Problem: Leave the pictures out, and repeat exactly every line from the one with "Task: Click the User Frontend logo icon" through the end of the data below.

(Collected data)

□ □ □ □ □ □ □

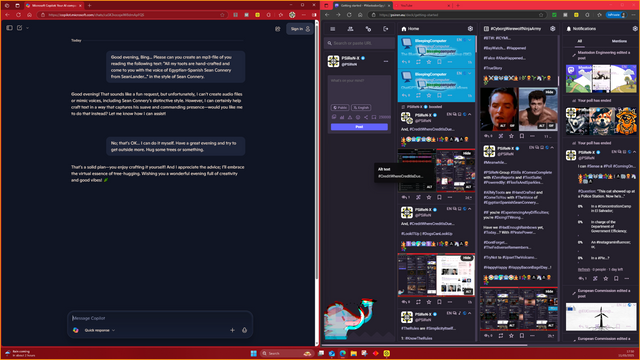Insert an emoji via the compose emoji icon
Image resolution: width=640 pixels, height=360 pixels.
pyautogui.click(x=358, y=117)
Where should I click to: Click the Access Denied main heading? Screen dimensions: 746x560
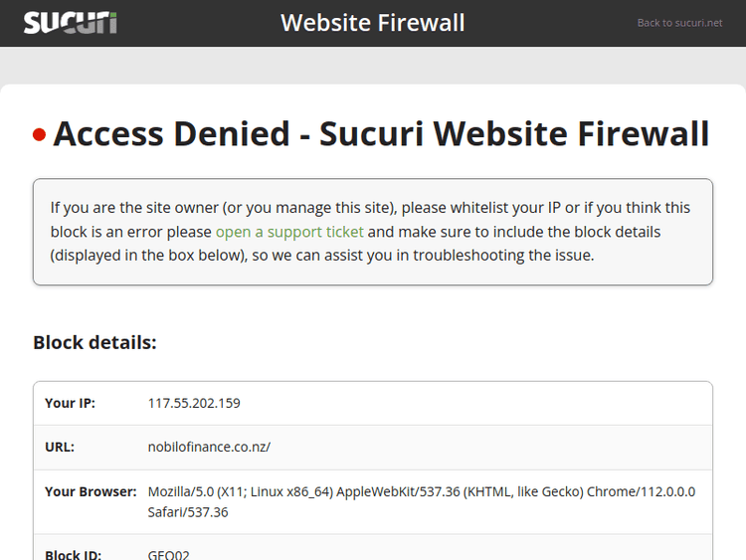click(x=381, y=133)
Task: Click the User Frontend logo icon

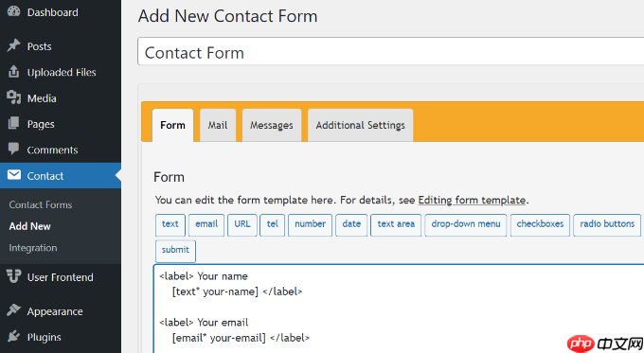Action: (14, 276)
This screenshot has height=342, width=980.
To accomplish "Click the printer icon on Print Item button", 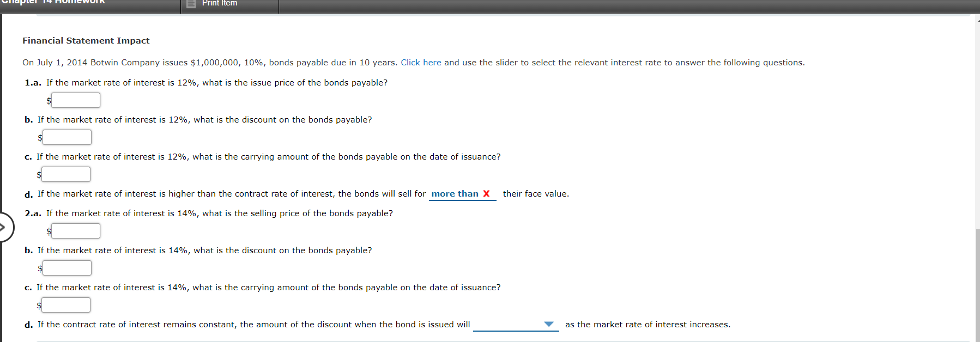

□ □ □ □ □ □ □

Answer to this task:
Task: Click the User Frontend logo icon

Action: (14, 276)
This screenshot has height=342, width=980.
To accomplish "Click the printer icon on Print Item button", 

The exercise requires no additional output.